Staphylococcus spp., a significant nosocomial superinfection, may also colonize PUs due to multiple hospital admissions, with a nosocomial source as in the current study cases. The cultured microorganisms were commonly sensitive to vancomycin and resistant to penicillin, oxacillin, and trimethoprim-sulfamethoxazole. Superinfection of PUs with Proteus and Klebsiella spp., may increase the risk of sepsis in patients with SCI (6). According to the current study results, patients with bowel incontinence were at higher risk for PU infection with E. coli. Microorganisms isolated in the current study were frequently sensitive to imipenem and resistant to trimethoprim-sulfamethoxazole (Table 5), in concordance with other reports from tertiary spine centers (18). The current study findings may change the clinical approach to chronic wounds concerning appropriateness of the employed topical anti-microbial agents and/or systemic or local antibiotic therapy, if an indication is available (12).
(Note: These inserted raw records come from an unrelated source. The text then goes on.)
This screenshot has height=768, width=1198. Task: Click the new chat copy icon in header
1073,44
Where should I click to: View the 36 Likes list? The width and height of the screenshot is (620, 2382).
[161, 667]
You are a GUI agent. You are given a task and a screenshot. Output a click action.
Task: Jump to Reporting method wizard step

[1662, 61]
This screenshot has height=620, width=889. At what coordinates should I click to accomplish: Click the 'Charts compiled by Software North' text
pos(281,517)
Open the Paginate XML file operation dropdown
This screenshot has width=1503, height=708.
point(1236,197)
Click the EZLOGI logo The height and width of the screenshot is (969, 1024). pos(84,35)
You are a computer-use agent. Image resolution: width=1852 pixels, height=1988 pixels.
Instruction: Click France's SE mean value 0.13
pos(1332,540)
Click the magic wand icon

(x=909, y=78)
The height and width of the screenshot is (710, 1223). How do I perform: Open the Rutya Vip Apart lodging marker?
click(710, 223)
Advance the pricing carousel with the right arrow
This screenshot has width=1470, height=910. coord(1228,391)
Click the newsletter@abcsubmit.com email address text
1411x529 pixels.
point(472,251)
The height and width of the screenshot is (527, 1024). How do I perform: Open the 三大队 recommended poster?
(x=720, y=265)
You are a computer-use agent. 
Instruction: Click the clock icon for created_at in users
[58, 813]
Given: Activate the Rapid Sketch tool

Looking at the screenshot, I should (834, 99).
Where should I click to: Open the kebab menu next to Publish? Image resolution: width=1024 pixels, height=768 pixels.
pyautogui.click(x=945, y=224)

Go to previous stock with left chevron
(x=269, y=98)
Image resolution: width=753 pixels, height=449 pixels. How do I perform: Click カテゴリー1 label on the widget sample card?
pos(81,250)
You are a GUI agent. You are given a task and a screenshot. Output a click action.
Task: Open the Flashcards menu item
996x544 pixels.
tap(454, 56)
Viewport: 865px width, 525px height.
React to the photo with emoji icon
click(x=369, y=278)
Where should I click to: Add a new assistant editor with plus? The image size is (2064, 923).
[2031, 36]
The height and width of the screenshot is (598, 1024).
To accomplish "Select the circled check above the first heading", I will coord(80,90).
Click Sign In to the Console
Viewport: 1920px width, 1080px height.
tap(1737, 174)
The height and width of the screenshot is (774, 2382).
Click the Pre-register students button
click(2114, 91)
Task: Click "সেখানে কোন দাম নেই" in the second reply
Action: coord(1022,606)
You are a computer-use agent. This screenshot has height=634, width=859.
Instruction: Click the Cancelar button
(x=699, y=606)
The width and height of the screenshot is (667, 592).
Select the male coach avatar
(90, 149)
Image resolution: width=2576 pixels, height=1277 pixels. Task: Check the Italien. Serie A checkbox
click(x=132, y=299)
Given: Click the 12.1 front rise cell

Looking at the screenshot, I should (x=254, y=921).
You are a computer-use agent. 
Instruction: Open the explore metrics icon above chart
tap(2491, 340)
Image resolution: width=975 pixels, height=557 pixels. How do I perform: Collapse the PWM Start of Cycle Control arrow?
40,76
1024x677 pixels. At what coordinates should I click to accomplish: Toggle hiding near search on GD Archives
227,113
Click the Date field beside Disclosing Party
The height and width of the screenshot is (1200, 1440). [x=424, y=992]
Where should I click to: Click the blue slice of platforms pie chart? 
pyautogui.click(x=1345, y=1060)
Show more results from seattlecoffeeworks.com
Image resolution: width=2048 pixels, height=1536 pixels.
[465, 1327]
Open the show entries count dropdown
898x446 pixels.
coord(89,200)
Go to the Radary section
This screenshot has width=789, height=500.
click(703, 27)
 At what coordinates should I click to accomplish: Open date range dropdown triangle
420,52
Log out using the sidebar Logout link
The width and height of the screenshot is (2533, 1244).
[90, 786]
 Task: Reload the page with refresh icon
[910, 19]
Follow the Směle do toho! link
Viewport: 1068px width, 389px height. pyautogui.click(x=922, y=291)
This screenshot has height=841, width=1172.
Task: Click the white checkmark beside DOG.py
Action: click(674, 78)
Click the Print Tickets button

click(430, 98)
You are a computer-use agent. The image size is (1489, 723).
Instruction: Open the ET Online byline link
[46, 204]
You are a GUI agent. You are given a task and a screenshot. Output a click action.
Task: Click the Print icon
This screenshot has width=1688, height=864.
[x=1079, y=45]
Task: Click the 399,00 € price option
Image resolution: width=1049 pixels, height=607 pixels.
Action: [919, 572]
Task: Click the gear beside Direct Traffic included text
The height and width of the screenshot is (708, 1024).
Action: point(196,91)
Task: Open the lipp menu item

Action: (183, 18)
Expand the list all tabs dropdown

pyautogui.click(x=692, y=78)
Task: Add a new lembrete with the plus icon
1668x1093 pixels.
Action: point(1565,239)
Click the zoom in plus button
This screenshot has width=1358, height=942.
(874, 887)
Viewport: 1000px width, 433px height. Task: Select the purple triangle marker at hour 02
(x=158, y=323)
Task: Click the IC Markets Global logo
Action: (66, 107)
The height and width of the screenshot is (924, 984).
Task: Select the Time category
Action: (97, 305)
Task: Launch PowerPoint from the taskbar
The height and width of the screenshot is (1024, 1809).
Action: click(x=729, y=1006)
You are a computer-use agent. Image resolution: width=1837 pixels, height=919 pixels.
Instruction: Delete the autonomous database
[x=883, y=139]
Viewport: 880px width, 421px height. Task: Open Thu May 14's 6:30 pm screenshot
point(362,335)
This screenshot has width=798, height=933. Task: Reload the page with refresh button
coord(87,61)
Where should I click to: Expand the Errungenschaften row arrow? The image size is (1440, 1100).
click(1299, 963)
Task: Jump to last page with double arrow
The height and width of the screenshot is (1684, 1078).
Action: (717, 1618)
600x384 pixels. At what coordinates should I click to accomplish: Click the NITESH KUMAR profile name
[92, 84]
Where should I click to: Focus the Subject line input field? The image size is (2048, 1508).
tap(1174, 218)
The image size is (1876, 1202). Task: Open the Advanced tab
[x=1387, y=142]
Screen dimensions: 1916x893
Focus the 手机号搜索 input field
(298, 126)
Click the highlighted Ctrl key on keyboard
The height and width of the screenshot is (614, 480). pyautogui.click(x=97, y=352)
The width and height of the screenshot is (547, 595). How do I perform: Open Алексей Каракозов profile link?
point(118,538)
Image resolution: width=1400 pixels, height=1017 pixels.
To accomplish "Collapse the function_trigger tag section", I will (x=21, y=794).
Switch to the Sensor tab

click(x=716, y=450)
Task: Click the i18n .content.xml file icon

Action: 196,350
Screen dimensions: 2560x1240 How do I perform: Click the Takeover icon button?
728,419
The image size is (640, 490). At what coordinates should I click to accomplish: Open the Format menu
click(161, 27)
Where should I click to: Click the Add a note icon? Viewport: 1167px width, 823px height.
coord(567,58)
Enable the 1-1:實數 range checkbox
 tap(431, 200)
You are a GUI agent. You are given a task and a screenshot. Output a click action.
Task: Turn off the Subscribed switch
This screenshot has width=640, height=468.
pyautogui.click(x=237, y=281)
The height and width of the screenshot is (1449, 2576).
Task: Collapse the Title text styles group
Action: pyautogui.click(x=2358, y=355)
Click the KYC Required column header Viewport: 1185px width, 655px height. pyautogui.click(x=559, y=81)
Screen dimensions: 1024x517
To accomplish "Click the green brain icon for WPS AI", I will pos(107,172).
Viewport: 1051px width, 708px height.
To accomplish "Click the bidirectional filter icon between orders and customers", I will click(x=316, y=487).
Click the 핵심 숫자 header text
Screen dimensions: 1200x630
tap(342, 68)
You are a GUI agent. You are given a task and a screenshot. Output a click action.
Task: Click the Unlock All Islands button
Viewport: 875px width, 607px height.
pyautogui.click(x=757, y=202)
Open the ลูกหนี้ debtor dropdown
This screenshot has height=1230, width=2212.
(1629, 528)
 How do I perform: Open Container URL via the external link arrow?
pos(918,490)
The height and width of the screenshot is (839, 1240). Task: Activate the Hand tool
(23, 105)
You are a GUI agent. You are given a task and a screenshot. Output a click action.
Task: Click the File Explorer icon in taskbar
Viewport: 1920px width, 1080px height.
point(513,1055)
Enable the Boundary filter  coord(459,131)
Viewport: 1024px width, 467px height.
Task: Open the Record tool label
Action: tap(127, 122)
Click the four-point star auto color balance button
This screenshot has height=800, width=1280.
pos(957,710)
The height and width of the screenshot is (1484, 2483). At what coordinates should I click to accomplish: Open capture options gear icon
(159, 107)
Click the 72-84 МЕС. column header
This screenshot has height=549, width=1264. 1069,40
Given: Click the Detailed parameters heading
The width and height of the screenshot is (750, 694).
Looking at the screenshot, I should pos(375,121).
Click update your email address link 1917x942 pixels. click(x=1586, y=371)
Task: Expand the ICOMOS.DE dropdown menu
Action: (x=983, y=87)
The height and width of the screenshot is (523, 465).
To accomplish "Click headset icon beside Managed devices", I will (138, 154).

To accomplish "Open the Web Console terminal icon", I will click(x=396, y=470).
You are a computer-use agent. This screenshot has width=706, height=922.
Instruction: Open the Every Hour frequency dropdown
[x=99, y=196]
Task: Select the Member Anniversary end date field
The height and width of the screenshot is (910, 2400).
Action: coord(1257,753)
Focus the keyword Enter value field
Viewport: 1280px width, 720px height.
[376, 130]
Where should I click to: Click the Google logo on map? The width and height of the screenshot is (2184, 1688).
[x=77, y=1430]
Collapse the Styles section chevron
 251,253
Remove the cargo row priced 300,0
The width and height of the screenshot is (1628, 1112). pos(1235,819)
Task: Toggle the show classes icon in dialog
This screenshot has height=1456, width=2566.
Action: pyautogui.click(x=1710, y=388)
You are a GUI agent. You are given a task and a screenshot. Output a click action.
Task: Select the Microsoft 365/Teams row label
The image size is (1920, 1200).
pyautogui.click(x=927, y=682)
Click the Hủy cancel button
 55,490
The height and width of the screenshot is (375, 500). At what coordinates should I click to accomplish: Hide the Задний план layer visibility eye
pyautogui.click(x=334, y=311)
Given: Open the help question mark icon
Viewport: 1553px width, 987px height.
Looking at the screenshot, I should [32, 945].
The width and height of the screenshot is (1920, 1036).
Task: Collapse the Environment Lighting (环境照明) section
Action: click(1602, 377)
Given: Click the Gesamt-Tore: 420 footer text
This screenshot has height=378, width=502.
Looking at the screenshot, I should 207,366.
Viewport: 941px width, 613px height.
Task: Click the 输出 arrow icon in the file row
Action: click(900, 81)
It may be concluded that microorganisms cause infection in PUs are multi-drug resistant, and their anti-microbial sensitivity and resistance may be different from those of normal flora. Swab culture may be a good alternative for tissue biopsy as a sampling method for the scrutiny of bacterial flora. Due to the heavy colonization of PUs with multiflora and to prevent systemic sepsis, it is important to keep the wound clean as much as possible by frequent dressing per day with anti- bacterial agents. It helps to reduce the risk of colonization and secondary infections in PUs.